15 Oct. 1887–5 Mar. 1969
Anne Blackwell Payne, poet, was the daughter of Charles M. and Margaret Justice Sparrow Payne. Anne, called "Annie" until she grew up, was born in Concord, where her father was a Presbyterian minister. When his daughter was six months old, Dr. Payne accepted a call to the First Presbyterian Church of Washington, N.C., where both he and his wife had relatives. Anne Payne's roots were so deep in Washington that she was never reconciled to the fact that her actual birth had occurred in Concord.
After attending local schools Anne was sent to Flora MacDonald College, a Presbyterian institution in Red Springs. Two years later she returned to Washington to teach in the new graded schools and to be a companion to her mother, now a widow. Following her mother's death Anne went to New York, where she lived for years with a friend from Wilmington, Kathryn Worth. (Kathryn eventually became a successful writer of teenage novels, including The Middle Button, They Loved to Laugh, and others.)
Anne Payne had been writing verse all her life. At Columbia University she undertook the serious study of poetry—its history, structure, and style. She enjoyed her work and her contacts with John Erskine, Carl Van Doren, and Horace Gregory. Particularly she profited from her study in craftsmanship with Joseph Auslander, Pulitzer Prize–winning poet in the twenties. Under his tutelage she became adept in the art of song and sonnet.

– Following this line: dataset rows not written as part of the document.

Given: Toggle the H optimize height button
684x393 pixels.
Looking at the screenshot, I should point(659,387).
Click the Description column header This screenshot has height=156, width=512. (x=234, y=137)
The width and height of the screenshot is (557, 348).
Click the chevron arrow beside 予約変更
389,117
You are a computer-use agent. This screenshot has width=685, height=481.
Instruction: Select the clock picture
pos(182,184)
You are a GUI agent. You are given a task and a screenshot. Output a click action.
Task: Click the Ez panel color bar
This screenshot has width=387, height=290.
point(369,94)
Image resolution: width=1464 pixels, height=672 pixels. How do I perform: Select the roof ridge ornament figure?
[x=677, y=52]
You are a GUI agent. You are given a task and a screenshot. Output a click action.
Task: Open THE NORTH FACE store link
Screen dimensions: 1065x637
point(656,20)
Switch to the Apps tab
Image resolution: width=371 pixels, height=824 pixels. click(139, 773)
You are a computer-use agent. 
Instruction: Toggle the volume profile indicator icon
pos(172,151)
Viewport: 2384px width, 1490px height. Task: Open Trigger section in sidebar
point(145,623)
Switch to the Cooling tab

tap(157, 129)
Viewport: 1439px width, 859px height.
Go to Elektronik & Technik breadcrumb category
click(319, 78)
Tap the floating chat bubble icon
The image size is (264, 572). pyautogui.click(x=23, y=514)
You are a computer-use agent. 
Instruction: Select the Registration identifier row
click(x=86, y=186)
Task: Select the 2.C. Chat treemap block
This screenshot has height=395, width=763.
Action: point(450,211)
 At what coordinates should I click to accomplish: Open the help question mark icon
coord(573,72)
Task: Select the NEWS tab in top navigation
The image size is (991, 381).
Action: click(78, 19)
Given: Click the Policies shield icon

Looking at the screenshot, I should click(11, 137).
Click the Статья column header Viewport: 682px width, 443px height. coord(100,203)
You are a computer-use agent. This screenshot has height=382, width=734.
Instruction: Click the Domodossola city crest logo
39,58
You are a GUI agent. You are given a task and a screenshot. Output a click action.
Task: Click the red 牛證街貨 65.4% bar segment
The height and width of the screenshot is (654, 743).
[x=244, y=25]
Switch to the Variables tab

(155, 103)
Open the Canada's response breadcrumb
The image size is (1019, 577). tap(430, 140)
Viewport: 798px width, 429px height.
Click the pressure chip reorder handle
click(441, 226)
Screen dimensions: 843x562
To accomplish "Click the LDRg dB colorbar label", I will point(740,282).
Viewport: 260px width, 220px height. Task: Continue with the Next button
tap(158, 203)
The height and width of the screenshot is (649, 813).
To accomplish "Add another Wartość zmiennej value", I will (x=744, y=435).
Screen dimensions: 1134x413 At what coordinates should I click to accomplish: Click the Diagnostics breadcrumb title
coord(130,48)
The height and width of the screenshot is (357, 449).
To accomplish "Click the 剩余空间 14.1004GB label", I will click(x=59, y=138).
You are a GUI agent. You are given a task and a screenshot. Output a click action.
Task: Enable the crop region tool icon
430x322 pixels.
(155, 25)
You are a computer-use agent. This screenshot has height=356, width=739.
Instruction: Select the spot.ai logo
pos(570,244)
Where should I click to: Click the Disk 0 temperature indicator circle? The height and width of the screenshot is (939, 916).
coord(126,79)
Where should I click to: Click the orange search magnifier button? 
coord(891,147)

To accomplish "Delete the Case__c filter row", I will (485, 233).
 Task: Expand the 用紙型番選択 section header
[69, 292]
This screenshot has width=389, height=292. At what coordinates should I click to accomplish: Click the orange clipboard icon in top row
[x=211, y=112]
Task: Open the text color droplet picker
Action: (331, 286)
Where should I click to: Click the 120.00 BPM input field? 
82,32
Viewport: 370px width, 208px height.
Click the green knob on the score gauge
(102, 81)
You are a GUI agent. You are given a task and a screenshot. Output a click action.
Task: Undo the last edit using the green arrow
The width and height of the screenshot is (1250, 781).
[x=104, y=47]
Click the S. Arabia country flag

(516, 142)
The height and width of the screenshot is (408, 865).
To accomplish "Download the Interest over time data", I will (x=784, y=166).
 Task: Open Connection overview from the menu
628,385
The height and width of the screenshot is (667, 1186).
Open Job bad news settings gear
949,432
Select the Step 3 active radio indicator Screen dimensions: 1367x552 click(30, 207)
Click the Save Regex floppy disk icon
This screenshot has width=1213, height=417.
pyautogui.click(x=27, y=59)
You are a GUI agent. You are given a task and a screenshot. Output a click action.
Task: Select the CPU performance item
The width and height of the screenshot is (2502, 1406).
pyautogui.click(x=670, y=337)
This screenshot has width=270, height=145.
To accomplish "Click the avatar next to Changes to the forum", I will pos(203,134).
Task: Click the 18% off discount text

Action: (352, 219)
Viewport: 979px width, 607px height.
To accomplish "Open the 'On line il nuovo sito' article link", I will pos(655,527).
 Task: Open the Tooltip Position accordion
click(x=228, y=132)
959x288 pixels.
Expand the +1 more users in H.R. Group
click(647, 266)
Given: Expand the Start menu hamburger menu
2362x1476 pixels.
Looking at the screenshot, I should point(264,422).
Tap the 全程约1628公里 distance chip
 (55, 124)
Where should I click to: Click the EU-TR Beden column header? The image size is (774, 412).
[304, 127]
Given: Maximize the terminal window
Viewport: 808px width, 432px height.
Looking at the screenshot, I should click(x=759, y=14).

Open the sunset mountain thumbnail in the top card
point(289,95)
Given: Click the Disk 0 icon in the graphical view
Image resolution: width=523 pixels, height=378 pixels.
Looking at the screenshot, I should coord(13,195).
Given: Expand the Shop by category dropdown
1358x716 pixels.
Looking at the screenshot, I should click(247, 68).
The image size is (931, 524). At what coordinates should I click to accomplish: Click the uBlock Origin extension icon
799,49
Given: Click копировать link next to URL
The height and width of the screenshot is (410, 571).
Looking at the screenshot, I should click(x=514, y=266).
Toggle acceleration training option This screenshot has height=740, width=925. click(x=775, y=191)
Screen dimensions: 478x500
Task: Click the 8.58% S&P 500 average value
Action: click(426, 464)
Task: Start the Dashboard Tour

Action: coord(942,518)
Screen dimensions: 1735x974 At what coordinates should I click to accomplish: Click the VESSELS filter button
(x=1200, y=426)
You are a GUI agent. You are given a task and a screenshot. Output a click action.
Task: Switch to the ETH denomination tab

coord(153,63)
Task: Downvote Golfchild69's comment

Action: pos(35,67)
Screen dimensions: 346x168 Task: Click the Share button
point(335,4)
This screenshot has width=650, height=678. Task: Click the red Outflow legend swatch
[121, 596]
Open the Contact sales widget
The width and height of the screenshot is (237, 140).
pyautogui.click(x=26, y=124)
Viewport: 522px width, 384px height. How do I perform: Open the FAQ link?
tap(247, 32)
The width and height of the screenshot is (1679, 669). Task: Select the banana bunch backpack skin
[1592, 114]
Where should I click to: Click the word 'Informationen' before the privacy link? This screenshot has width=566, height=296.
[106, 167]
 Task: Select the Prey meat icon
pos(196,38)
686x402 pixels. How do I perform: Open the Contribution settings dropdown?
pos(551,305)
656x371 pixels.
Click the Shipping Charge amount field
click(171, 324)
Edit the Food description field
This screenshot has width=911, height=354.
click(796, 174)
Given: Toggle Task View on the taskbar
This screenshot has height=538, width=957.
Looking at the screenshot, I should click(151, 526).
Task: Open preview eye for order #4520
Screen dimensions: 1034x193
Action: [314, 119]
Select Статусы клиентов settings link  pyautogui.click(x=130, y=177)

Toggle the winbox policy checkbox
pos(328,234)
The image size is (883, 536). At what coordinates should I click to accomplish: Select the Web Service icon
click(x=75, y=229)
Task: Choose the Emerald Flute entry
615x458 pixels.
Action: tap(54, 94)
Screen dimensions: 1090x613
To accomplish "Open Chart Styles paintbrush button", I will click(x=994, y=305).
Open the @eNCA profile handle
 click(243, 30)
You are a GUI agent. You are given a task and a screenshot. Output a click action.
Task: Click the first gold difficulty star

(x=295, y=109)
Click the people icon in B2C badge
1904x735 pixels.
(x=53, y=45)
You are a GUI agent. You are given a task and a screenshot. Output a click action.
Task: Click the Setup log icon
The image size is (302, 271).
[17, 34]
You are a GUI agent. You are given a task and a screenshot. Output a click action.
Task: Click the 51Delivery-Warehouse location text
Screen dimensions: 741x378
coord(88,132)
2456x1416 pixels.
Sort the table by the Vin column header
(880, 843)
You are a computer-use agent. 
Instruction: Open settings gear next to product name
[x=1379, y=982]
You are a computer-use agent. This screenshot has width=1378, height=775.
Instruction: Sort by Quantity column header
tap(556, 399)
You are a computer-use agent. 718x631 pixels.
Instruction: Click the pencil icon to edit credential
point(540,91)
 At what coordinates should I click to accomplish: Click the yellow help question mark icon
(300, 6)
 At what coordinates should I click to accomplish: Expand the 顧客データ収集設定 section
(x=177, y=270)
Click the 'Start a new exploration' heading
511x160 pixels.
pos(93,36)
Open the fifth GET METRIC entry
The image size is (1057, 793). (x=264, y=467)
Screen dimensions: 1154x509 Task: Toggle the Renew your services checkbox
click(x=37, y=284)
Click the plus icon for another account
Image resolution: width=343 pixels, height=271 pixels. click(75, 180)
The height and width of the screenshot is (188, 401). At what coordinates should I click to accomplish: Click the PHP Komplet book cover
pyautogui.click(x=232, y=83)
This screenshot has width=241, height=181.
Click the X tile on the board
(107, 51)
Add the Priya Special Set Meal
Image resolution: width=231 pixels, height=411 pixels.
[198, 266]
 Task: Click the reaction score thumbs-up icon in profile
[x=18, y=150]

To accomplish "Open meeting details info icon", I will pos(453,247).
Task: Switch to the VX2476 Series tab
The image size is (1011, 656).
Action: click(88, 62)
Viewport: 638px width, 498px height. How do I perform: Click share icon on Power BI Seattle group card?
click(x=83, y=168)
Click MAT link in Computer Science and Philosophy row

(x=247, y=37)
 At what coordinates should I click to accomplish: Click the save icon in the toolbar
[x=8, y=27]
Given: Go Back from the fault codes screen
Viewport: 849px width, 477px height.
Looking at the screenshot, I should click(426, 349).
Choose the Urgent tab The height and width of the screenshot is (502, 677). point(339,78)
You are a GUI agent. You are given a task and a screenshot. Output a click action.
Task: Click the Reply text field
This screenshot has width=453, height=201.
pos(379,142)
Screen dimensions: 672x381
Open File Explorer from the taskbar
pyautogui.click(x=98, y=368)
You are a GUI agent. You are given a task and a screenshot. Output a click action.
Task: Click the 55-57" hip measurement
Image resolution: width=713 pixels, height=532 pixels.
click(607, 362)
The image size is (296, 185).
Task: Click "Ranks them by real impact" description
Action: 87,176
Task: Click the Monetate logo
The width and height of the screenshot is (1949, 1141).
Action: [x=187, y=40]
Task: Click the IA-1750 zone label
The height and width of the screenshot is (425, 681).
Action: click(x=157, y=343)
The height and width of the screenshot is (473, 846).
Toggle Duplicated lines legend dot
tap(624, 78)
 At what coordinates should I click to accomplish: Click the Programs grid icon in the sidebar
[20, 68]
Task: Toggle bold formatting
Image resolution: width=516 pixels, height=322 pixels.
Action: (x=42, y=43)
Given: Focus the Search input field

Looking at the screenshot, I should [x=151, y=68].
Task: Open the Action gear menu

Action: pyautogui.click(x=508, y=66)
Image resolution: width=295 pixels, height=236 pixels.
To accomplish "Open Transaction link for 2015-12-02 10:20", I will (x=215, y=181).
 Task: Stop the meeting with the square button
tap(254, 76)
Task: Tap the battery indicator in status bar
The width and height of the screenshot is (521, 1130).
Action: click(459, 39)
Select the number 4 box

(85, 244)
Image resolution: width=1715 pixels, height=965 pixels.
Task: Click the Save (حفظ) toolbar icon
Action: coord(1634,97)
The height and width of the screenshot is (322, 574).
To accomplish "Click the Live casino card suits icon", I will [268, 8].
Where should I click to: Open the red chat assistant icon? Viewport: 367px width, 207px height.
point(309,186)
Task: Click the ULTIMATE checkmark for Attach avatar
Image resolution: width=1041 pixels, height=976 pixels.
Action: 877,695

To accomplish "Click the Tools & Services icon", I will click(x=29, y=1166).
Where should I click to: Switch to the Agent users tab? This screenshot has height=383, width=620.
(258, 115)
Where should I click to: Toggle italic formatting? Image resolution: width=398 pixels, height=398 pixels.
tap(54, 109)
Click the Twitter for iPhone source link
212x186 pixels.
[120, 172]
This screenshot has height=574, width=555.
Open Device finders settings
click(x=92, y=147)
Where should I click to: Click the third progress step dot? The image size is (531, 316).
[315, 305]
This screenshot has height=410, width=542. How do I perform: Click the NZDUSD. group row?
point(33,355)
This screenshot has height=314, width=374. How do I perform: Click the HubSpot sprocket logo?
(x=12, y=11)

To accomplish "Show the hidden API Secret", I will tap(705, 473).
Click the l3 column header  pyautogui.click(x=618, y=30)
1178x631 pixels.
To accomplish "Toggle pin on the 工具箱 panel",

She joined the Writer's Club at Columbia as well as the Poetry Society of America, through which she won several awards. Many periodicals bought her poetry, including Century Magazine, Good Housekeeping, Virginia Quarterly Review, The Youths' Companion, Commonweal, Living Church , and Contemporary Verse, The Boston Herald , New York Herald , and New York Times provided steady markets, and for more than a quarter of a century her poems were seen frequently on the editorial page of the New York Times .
In 1930 The University of North Carolina Press published Released , by Anne Blackwell Payne. This was the first book of poetry brought out by that press, and it was widely and favorably reviewed. Miss Payne's gentle, gracious, and delightful personality now became better known in her native state. Although she wrote prolifically for thirty-odd years after Released appeared, no second volume was ever published since books of poetry are notoriously poor money-makers.
Anne Blackwell Payne was widely anthologized, however, particularly in collections of poetry for children, as she had a gift for communicating with young people. She wrote much of this verse for her niece and nephew, Mary and Tim, the children of her brother, Thomas Sparrow Payne of Washington. For many years she spent her summers at Thomas's home on the Pamlico River. During World War II Anne left New York and went to live in Wilmington, where she ran a library for the Federal Housing Administration.
When she was invited to make her home with her double first cousin, Dr. Thomas Sparrow, she moved to Charlotte, where Sparrow was a prominent surgeon. As his hostess-housekeeper she lived in Charlotte for some years before her death there. She was buried in Oakdale Cemetery, Washington.